**DATA SUPPLIED**:
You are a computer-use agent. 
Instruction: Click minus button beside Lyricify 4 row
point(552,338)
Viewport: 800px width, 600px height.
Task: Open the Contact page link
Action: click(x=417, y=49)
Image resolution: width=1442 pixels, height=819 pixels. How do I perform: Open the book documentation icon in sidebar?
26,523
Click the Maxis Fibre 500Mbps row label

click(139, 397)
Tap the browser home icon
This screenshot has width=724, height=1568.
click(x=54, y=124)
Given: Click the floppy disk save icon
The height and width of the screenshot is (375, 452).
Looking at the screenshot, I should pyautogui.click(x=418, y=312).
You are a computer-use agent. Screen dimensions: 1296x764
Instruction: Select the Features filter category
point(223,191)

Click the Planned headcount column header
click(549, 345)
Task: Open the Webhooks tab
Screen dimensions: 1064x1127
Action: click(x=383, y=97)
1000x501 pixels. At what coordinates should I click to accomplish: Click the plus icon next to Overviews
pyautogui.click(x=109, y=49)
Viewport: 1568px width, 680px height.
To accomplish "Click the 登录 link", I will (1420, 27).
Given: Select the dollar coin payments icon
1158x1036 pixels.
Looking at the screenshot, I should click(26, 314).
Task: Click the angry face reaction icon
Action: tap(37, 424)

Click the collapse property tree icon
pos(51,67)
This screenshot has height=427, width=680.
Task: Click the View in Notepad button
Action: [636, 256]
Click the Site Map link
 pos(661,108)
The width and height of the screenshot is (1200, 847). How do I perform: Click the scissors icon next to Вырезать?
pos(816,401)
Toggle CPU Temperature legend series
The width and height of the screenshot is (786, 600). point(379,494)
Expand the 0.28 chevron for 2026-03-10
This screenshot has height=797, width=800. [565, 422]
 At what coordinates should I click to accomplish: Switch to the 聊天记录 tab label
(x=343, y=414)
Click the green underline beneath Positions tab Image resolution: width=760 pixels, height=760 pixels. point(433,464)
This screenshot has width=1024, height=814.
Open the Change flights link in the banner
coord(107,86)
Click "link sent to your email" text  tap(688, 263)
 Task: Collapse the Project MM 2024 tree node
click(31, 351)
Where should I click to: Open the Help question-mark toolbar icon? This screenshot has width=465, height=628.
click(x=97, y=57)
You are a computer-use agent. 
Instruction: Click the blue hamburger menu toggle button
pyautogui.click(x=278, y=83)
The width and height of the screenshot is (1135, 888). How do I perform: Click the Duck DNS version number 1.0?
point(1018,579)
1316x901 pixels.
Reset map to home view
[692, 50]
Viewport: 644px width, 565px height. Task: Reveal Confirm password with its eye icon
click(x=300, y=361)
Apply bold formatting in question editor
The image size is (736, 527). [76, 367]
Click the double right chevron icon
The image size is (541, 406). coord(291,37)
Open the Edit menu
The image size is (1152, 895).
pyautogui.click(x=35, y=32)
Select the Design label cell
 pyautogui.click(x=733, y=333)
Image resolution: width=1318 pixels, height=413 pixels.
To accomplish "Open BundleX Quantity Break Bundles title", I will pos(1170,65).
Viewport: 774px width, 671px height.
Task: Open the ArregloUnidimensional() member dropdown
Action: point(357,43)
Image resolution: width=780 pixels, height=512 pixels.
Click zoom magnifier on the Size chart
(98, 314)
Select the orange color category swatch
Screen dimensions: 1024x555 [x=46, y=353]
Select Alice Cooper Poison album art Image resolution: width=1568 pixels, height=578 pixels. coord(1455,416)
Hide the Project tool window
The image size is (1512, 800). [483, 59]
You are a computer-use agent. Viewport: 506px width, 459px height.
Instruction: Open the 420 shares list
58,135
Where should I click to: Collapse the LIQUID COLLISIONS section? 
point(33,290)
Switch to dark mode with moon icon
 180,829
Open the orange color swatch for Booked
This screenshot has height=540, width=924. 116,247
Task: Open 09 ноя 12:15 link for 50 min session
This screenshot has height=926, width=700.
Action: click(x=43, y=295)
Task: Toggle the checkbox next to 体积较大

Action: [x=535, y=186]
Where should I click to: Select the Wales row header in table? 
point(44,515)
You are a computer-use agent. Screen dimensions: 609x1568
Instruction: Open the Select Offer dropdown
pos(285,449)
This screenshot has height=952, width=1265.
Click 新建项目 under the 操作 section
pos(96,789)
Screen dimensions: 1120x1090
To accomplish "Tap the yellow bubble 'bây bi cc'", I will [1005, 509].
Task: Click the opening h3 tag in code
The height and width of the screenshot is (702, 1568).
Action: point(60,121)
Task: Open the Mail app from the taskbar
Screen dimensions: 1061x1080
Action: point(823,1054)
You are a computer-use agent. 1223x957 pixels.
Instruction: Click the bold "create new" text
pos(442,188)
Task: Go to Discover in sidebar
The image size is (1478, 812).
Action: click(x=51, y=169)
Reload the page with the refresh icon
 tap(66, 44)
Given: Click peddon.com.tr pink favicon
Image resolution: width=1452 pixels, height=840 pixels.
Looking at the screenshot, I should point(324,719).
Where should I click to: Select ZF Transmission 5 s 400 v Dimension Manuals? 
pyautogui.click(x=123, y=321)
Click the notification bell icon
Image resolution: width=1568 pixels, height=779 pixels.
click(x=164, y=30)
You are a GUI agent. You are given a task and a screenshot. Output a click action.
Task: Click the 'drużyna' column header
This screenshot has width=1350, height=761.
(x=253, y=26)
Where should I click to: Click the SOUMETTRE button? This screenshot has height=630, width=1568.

**WORK REQUEST**: Your task is to return, exactly and on their own, the lines from the one containing "This screenshot has height=952, width=1265." through the last line of the listing.

**ANSWER FOR THE TASK**:
This screenshot has height=952, width=1265.
Click 新建项目 under the 操作 section
pos(96,789)
Screen dimensions: 1120x1090
To accomplish "Tap the yellow bubble 'bây bi cc'", I will [1005, 509].
Task: Click the opening h3 tag in code
The height and width of the screenshot is (702, 1568).
Action: point(60,121)
Task: Open the Mail app from the taskbar
Screen dimensions: 1061x1080
Action: point(823,1054)
You are a computer-use agent. 1223x957 pixels.
Instruction: Click the bold "create new" text
pos(442,188)
Task: Go to Discover in sidebar
The image size is (1478, 812).
Action: click(x=51, y=169)
Reload the page with the refresh icon
 tap(66, 44)
Given: Click peddon.com.tr pink favicon
Image resolution: width=1452 pixels, height=840 pixels.
Looking at the screenshot, I should point(324,719).
Where should I click to: Select ZF Transmission 5 s 400 v Dimension Manuals? 
pyautogui.click(x=123, y=321)
Click the notification bell icon
Image resolution: width=1568 pixels, height=779 pixels.
click(x=164, y=30)
You are a GUI agent. You are given a task and a screenshot. Output a click action.
Task: Click the 'drużyna' column header
This screenshot has width=1350, height=761.
(x=253, y=26)
Where should I click to: Click the SOUMETTRE button? This screenshot has height=630, width=1568.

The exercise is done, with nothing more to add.